It’s no secret to anybody that I’m an anti-Xbox gamer. For close to a decade, I’ve scoffed at Microsoft’s entry to the gaming industry. While I acknowledge (and admire) the company for revolutionizing online gaming, there have been way too many missteps made for me to ever fully embrace the Xbox line. While the Xbox 360 has spent the past four years near the top of the gaming industry, due in no small part to Sony’s own missteps with the PlayStation 3’s first few years, Microsoft’s handling of the Xbox One has been more than enough proof to show just how conniving and money-grubbing the company can be.

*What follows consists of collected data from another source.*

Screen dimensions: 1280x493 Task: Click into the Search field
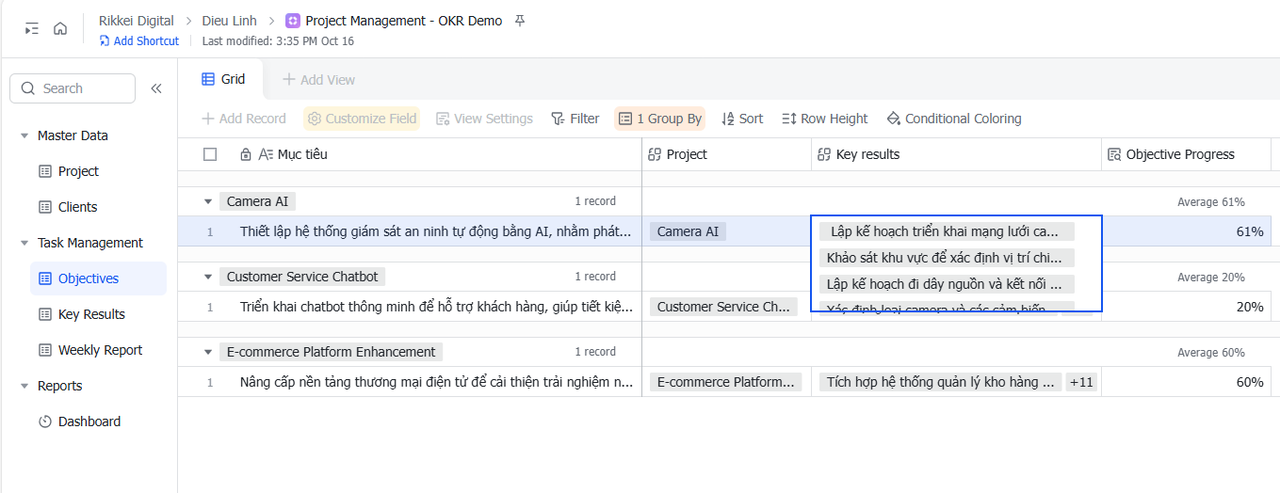[x=80, y=89]
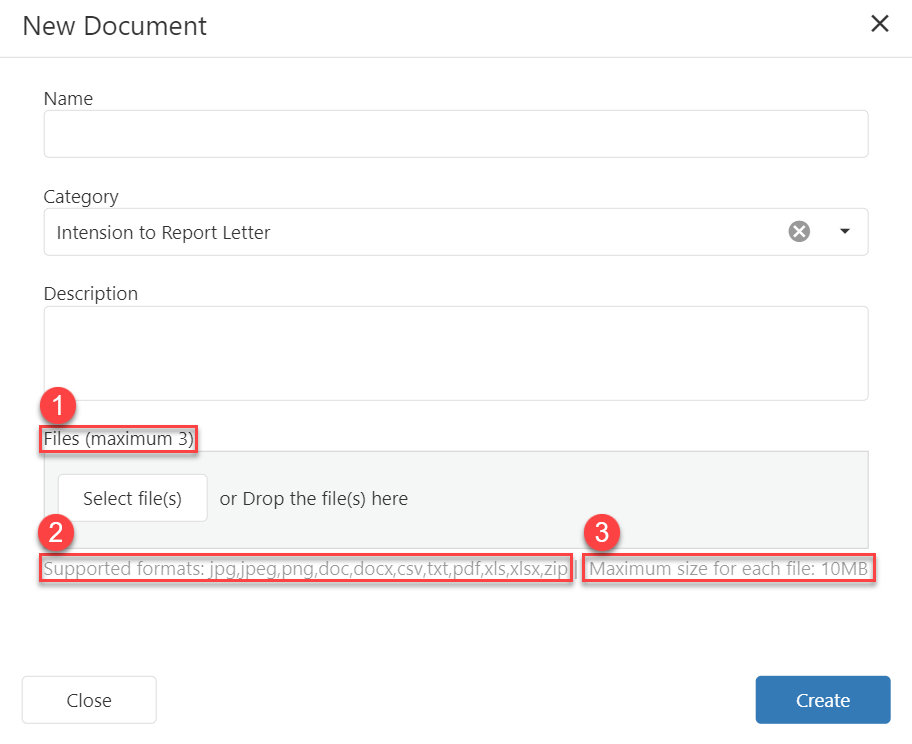Click the 'or Drop the file(s) here' text

click(x=314, y=498)

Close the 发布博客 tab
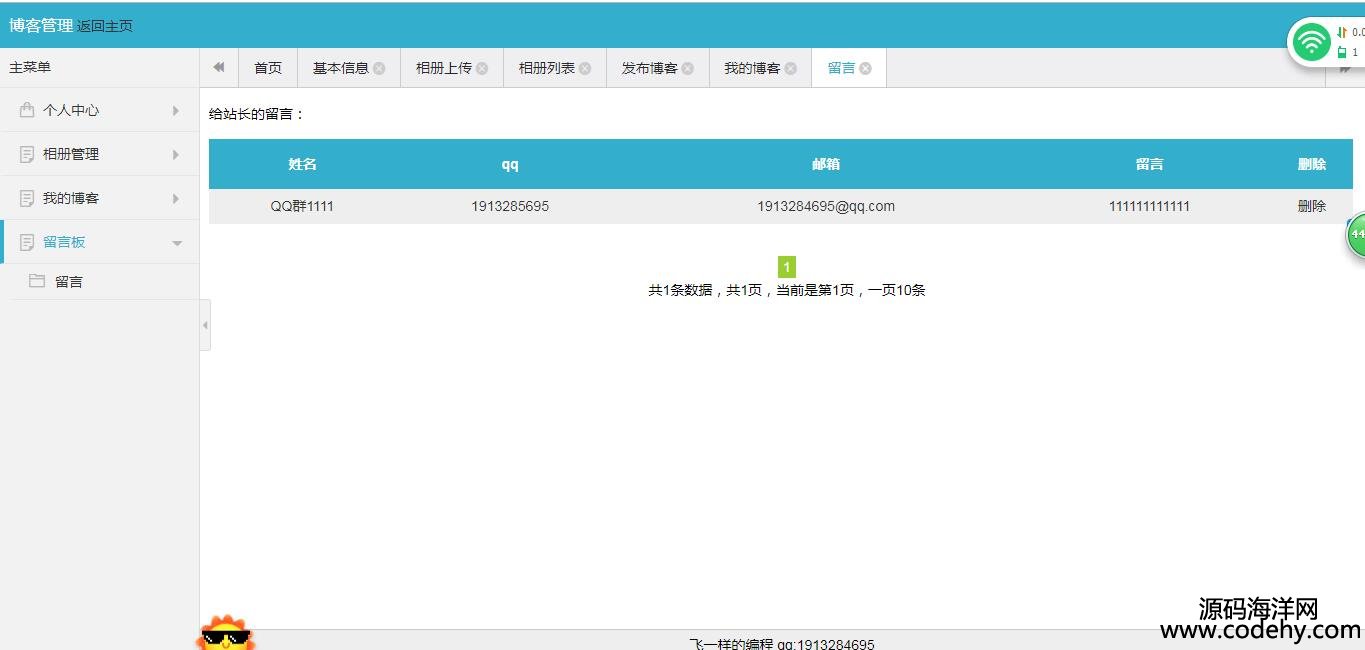[x=688, y=69]
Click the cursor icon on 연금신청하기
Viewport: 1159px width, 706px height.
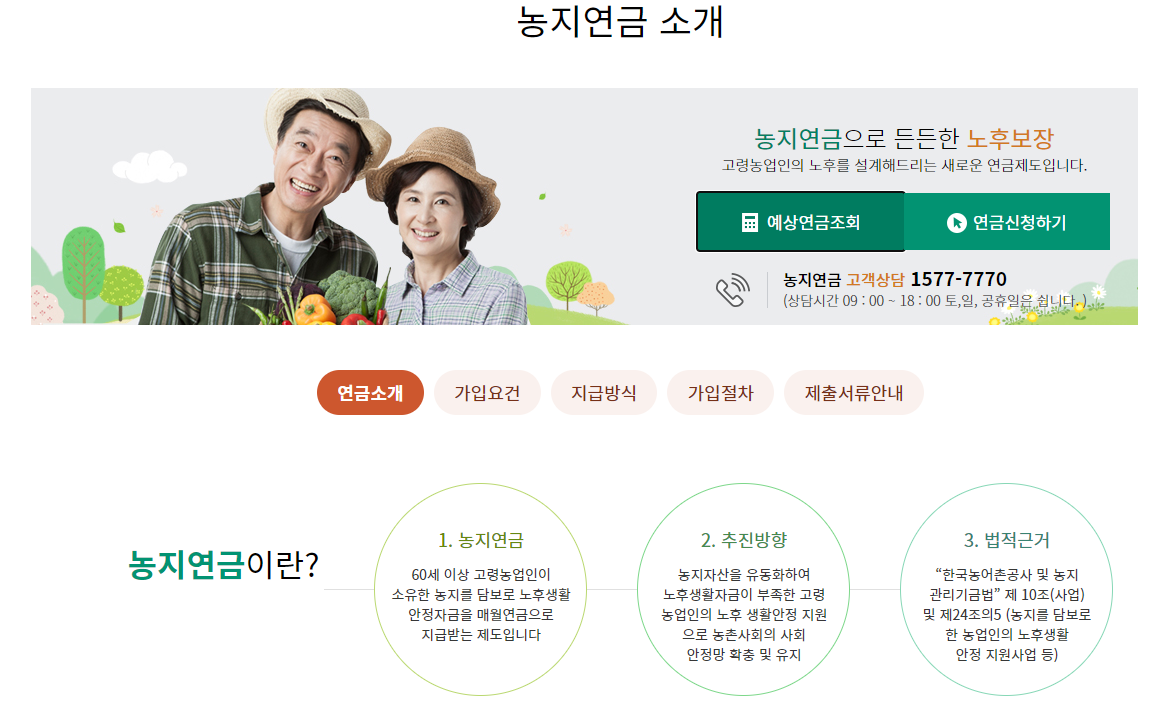click(x=956, y=223)
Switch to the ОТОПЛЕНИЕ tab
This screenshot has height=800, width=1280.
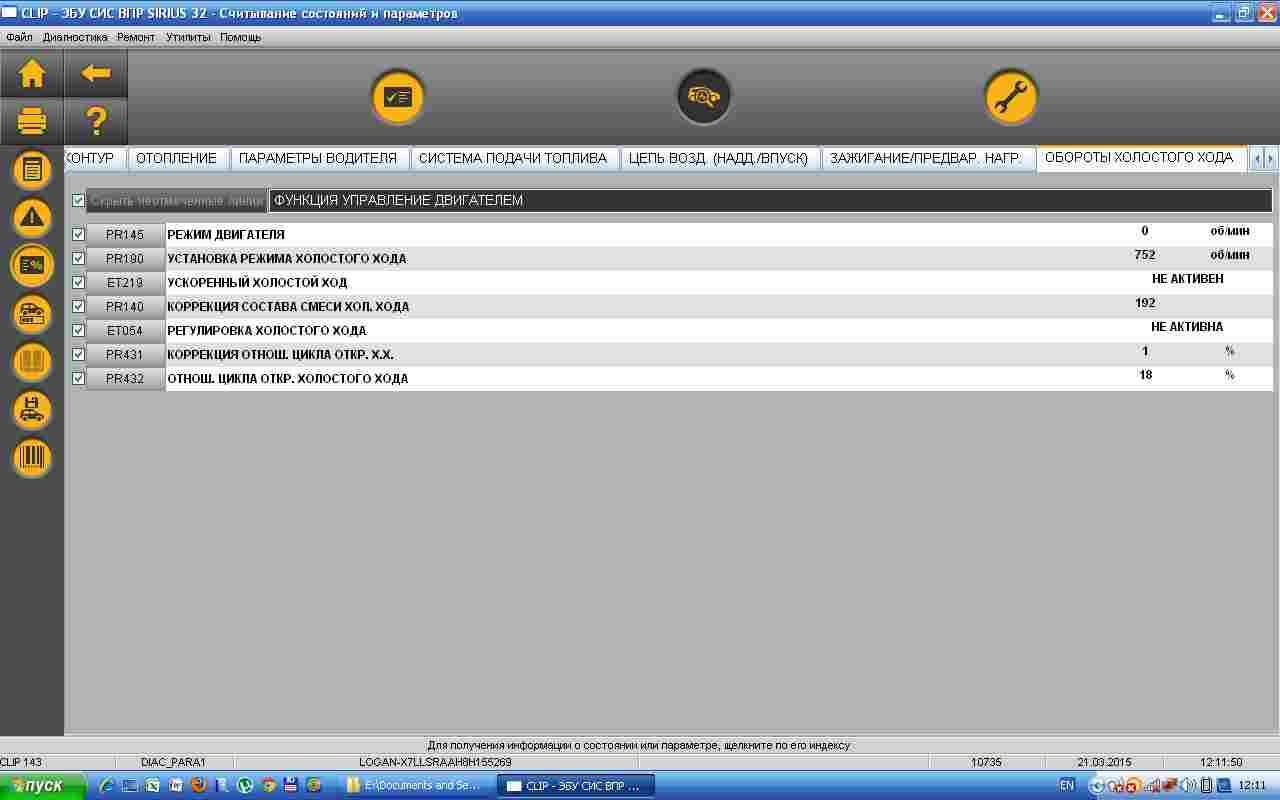point(176,158)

While they reversed their pro-DRM policies back in June, there was still the worry of the Kinect camera’s ability to detect everything from the user’s voice to scanning the items and objects in the room. After all, Microsoft is a known supporter and backer of the National Security Agency (NSA), and with their penchant to make money any way they can, the latest news that they’re considering selling Kinect data to third-party advertisers comes as no surprise.
Microsoft’s Vice President of Marketing and Strategy made a speech at this past weekend’s Association of National Advertisers Masters of Marketing Conference about the future of advertising and the “gamification” of it all, stating:
“We are trying to bridge some of the world between online and offline. That’s a little bit of a holy grail in terms of how you understand the consumer in that 360 degrees of their life. We have a pretty unique position at Microsoft because of what we do with digital, as well as more and more with television because of Xbox. It’s early days, but we’re starting to put that together in more of a unifying way, and hopefully at some point we can start to offer that to advertisers broadly.”

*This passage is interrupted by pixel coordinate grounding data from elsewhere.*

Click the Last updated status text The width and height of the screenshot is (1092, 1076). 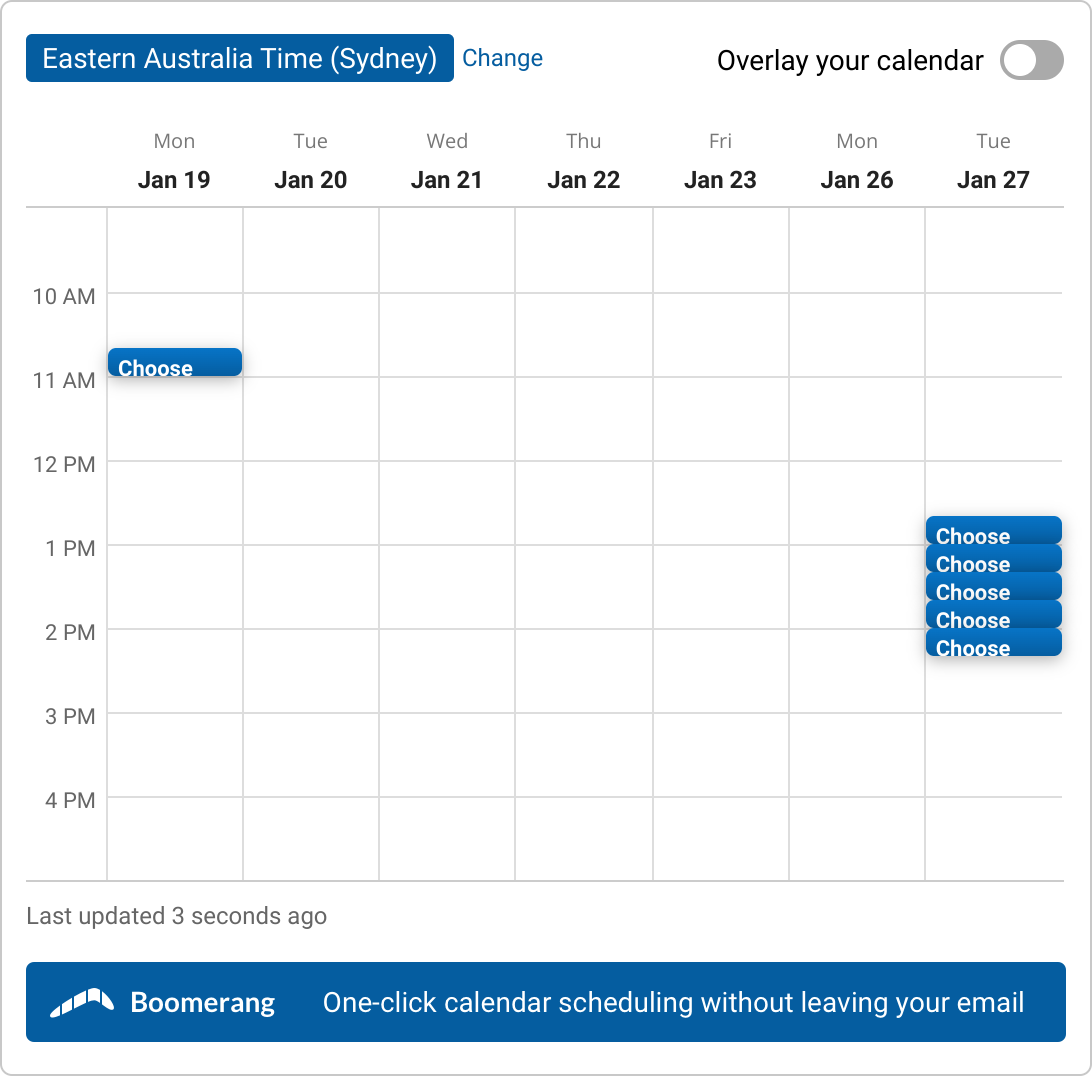(x=176, y=916)
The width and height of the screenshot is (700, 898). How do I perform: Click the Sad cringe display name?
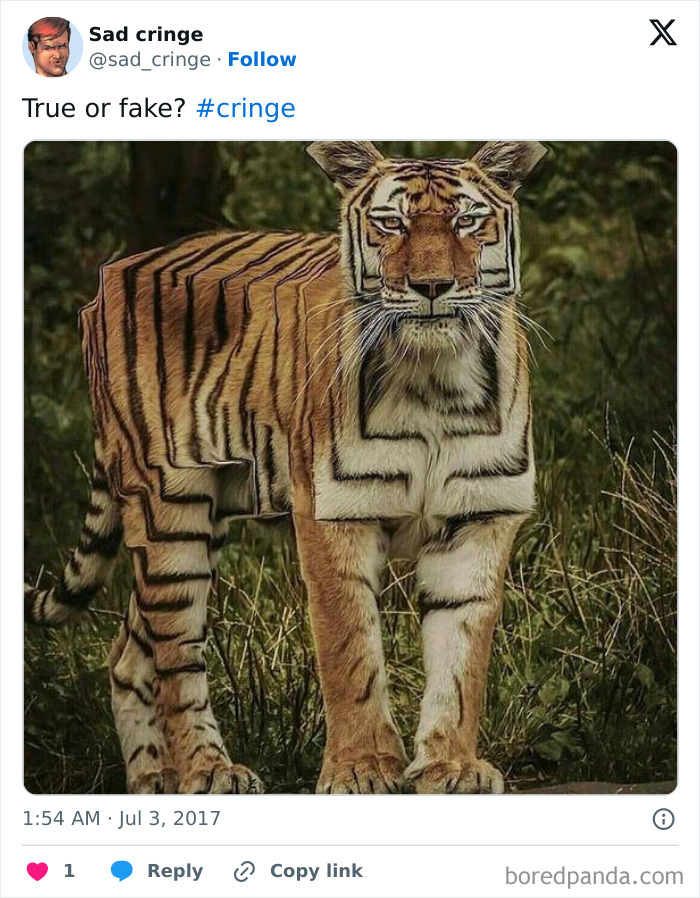[x=146, y=34]
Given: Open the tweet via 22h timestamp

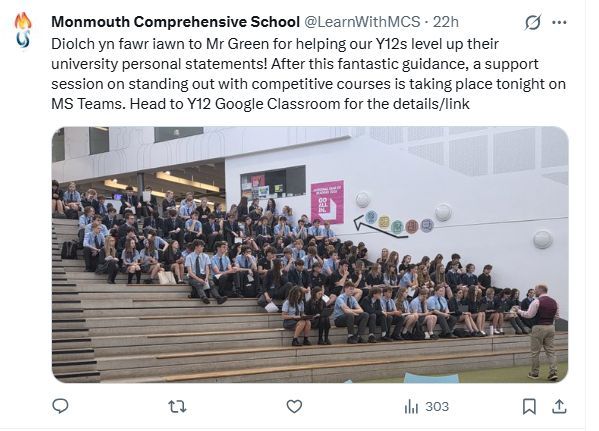Looking at the screenshot, I should click(445, 22).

With the Kinect camera,the Xbox One has the ability to detect everything from the aforementioned voice commands to even a consumer’s heart rate. Based off of a gamer’s trends, Microsoft can compile data and send that to third-party advertisers, leading to a potential in spam, targeted ads within the Xbox One dashboard, etc. Of course, users can opt out out of this, but at what cost? Simply not signing an agreement? Not actually playing an Xbox One? You’re all better off getting a PlayStation 4; this news just helps affirm why the PS4 is a more consumer-friendly console than the Xbox One.